Também aí , para Nabuco, a questão era o Estado nacional. Se na primeira fase a
unidade da nação dependia da defesa de um sistema de governo (a Monarquia
parlamentar), na segunda ela passa a ter valor em si, independentemente de
regimes, partidos e governantes, um telosabsorvente, sem o qual o futuro se
comprometeria. Se, nos anos abolicionistas, o liberalismo foi convocado para
honrar seus compromissos reformadores humanistas, no final da vida ele
apareceria como alicerce moral de um Estado capaz de defender o território e a
soberania de um povo-nação já num momento mais avançado de constituição.
De modo bem singular, Nabuco expressou aquele tipo de intelectual que Antonio
Gramsci chamou de "orgânico", criado pelos grupos sociais com o objetivo de lhe
dar "homogeneidade e consciência da própria função, não apenas no campo
econômico, mas também no social e político"8. Em sua fase abolicionista, foi
uma criatura dos setores progressistas, modernizantes, que então emergiam com
pretensões hegemônicas. Ajudou a dar eles consciência dos próprios interesses,
um projeto com o qual se apresentar ao mundo. Pôs-se à frente deles.
O Nabuco conservador e nostálgico do pan-americanismo não está mais na
vanguarda da burguesia emergente, como sua consciência possível.

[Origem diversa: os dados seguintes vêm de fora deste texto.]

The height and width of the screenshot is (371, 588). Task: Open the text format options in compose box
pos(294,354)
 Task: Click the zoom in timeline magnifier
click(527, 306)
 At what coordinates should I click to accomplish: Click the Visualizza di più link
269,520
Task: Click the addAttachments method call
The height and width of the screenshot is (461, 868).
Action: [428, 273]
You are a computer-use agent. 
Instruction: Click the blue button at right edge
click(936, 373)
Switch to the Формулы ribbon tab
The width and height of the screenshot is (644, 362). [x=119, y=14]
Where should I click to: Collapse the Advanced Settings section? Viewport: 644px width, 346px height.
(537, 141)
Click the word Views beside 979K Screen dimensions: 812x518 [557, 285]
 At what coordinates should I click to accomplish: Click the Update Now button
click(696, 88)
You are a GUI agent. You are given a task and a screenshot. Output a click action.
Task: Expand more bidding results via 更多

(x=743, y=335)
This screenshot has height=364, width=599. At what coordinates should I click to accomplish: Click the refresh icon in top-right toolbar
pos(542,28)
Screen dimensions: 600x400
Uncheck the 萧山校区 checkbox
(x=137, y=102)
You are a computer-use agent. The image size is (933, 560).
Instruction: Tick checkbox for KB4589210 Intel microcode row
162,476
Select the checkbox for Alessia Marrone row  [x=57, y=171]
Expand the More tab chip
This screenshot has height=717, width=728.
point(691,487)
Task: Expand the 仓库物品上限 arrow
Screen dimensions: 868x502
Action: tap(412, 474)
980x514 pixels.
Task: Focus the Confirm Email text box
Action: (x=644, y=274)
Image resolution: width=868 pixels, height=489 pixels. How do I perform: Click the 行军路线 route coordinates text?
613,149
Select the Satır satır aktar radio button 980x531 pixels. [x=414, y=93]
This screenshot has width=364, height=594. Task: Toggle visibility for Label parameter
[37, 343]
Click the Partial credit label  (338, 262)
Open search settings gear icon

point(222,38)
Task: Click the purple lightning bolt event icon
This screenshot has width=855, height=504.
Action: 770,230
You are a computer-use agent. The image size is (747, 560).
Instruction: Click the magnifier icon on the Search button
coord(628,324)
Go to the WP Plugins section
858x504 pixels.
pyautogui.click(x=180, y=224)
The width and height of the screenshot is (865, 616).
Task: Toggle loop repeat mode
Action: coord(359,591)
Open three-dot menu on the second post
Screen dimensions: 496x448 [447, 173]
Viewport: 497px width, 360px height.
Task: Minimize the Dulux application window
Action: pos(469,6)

Sintoniza-se,
porém, com a classe empiricamente tomada, que abandona a bandeira reformista e
aceita o jogo político oligárquico que se substituirá à Monarquia. De algum
modo, portanto, Nabuco permaneceu com os olhos à frente, buscando criar
condições para a expansão daquela classe. Nas circunstâncias de então, sem
bases para a reforma social ou a adoção de uma orientação econômica
vigorosamente industrializante, a reformulação da política externa configurava-
se como um importante passo para a modernização do país. Desse ponto de vista,
o pan-americanismo do início do século XX representou a tradução para o plano
internacional de certas batalhas modernizadoras que a burguesia se
desinteressara de realizar internamente.
Com efeito, a revolução burguesa que se teve no Brasil foi conservadora, tímida
em seu alcance e jamais contou com classes sociais capazes de lhe dar
fisionomia clara e sustentação. Mas lançou o país em outro patamar. Sem classes
nacionalmente organizadas e sem sociedade civil, foi uma revolução espasmódica,
condicionada por uma dinâmica pouco democrática, "prussiana", autoritária. Um
processo que poderia ser associado às categorias tornadas famosas por Gramsci
da revolução passiva, da revolução-restauração e da revolução sem revolução.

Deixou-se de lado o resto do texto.